Can a user submit requests to wp-admin/admin.php without logging in?

No, this is a red herring that has nothing to do with the problem, likely from a misunderstanding of what WP user login sessions are tracking.

The TLDR: It’s probably because they logged out.

The problem is that the user that it was done under hasn’t been logged into in about a year according to the admin screen “last logged in” date. The same date shows in the Sucuri plugin’s login security area. I don’t see any login activity for this user at all.

Not necessarily, WP user login sessions aren’t tracking when they last logged in, they’re tracking when that specific login session that is still active last logged in. Newer sessions that have ended don’t appear here as they’ve been cleaned up

But keep in mind if they’ve compromised the site they don’t need a login. They could directly modify any of the data you’re looking at, or bypass WordPress entirely. If you’ve identified how they got in you need to close that as soon as possible. Analysis can happen afterwards.

Is it possible for a user to be submitting requests to wp-admin/admin.php without actually logging in?

Normally no, unless new additional PHP code had been introduced to explicitly allow it, it would redirect to a login page.
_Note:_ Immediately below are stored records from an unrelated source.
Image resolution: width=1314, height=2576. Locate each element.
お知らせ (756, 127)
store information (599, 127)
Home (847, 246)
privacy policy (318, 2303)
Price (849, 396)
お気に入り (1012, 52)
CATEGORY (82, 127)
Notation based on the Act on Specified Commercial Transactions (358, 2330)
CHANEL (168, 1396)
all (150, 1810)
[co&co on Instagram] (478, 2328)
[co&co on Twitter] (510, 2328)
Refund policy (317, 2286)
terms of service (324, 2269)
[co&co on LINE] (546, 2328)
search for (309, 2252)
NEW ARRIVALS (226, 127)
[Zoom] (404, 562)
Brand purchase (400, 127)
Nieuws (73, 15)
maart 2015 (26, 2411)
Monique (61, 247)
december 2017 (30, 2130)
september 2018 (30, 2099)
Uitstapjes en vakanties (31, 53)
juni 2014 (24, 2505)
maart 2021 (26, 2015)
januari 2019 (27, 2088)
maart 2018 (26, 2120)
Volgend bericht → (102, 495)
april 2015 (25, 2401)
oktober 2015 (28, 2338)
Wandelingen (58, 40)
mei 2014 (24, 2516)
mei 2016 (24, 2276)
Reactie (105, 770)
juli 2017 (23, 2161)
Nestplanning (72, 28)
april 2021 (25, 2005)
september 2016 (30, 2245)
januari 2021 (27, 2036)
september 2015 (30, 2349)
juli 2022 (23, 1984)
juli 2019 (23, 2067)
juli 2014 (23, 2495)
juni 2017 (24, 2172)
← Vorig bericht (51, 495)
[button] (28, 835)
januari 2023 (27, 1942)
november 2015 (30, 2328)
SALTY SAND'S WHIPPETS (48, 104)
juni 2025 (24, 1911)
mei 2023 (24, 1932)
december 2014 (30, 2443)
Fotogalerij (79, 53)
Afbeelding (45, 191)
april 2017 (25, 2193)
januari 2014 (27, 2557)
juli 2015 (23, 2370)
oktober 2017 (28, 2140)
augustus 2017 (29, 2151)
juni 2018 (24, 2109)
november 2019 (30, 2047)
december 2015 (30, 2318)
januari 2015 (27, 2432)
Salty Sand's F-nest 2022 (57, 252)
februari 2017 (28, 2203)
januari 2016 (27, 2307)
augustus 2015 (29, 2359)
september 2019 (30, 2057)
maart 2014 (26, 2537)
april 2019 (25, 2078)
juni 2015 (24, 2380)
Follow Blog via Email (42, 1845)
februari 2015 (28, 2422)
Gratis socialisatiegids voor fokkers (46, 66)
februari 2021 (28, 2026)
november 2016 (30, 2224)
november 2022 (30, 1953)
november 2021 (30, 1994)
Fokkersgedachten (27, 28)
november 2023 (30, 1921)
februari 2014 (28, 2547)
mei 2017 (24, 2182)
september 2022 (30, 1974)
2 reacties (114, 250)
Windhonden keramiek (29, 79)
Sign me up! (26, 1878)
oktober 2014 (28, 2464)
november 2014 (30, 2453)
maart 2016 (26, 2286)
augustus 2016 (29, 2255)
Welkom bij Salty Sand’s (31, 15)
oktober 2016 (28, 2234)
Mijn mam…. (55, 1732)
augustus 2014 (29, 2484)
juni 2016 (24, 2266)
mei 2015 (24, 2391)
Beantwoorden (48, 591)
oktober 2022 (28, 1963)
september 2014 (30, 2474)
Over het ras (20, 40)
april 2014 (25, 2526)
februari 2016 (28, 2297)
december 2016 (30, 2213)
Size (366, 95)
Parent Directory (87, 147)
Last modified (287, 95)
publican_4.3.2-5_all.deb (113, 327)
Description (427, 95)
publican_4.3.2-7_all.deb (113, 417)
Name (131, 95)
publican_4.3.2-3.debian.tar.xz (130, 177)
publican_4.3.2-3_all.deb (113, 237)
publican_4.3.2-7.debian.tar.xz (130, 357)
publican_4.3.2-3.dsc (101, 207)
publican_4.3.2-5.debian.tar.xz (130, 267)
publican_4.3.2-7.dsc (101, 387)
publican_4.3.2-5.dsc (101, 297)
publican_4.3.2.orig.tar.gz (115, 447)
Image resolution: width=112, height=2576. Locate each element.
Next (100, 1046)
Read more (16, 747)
A quick read of admin.php reveals an auth_redirect call near the top.

However by your own admission the site is already compromised so all of that goes out the window since the attacker could have modified files, or executed their own code, and you’ve already identified malicious code in a code snippet plugin!

Or is it more likely that they are logging in as that user somehow and then deleting the login record?

WordPress does not keep login records!

WordPress Sessions Are Not What You Think They Are

WordPress keeps track of active login sessions. E.g if you login on a phone, then login on a tablet, 2 sessions are tracked. This is so that you can force all devices to log out from the dashboard and invalidate those login sessions.

What they are not, is a record of when people logged in because of the simple fact that logging out destroys a session and removes it from the database.

If I login then logout there is no trace of that session. This means I could log in today then log out, and as long as I never use this machine again I could login as many times as I want on another device and you would never know, as long as I clicked logout.


In general though, wether WordPress normally does or doesn’t allow these requests is irrelevant, your site has compromised code that can change it to whatever the attackers want. Removing that malicious code is the number 1 priority.

Also if you could make direct requests to admin.php and bypass authentication/login then that’d be a massive security hole for almost half the internet, the kind of news that would make it into printed newspapers with high profile targets hacked.